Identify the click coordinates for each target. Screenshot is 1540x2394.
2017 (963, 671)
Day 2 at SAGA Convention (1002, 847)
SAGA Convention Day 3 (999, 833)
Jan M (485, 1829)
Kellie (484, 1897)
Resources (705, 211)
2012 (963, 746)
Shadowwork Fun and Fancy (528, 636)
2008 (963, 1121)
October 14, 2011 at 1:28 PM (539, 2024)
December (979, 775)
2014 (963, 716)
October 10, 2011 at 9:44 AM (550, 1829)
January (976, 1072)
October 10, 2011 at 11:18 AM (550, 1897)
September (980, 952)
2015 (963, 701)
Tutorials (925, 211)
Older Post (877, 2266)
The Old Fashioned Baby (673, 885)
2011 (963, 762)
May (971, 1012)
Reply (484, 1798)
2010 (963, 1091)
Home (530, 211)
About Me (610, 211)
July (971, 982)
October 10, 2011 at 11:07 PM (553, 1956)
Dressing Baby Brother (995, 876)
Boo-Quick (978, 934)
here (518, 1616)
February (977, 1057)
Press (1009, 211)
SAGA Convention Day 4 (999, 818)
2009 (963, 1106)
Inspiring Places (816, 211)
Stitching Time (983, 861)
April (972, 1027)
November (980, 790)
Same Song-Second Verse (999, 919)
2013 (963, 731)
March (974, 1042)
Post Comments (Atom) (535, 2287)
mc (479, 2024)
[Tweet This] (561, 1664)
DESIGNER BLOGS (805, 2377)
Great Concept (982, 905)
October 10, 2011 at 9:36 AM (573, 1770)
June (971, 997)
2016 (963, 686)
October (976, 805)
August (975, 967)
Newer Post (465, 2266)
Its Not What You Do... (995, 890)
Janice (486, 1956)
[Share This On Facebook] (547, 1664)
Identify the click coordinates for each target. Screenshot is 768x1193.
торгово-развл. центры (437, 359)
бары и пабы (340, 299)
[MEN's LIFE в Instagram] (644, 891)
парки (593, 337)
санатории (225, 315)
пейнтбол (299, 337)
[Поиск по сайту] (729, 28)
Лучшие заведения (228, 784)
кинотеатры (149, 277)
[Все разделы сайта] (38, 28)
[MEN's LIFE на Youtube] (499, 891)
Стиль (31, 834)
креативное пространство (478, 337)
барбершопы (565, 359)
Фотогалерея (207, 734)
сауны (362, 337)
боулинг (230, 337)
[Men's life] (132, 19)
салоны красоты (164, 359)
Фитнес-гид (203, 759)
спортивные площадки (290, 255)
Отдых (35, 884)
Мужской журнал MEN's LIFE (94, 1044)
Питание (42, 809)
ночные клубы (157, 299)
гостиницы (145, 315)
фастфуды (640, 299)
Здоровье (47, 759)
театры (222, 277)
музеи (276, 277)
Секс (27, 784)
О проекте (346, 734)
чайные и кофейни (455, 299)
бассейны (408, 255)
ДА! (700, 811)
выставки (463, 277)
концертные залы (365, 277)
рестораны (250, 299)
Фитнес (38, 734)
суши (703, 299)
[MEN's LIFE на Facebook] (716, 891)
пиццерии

--

◆ **ABOUT THIS TASK**
Give only the lines from the one holding "Dressing Baby Brother (995, 876)" through the one holding "November (980, 790)", each restated exactly as it appears above.

◆ **RESPONSE**
Dressing Baby Brother (995, 876)
Boo-Quick (978, 934)
here (518, 1616)
February (977, 1057)
Press (1009, 211)
SAGA Convention Day 4 (999, 818)
2009 (963, 1106)
Inspiring Places (816, 211)
Stitching Time (983, 861)
April (972, 1027)
November (980, 790)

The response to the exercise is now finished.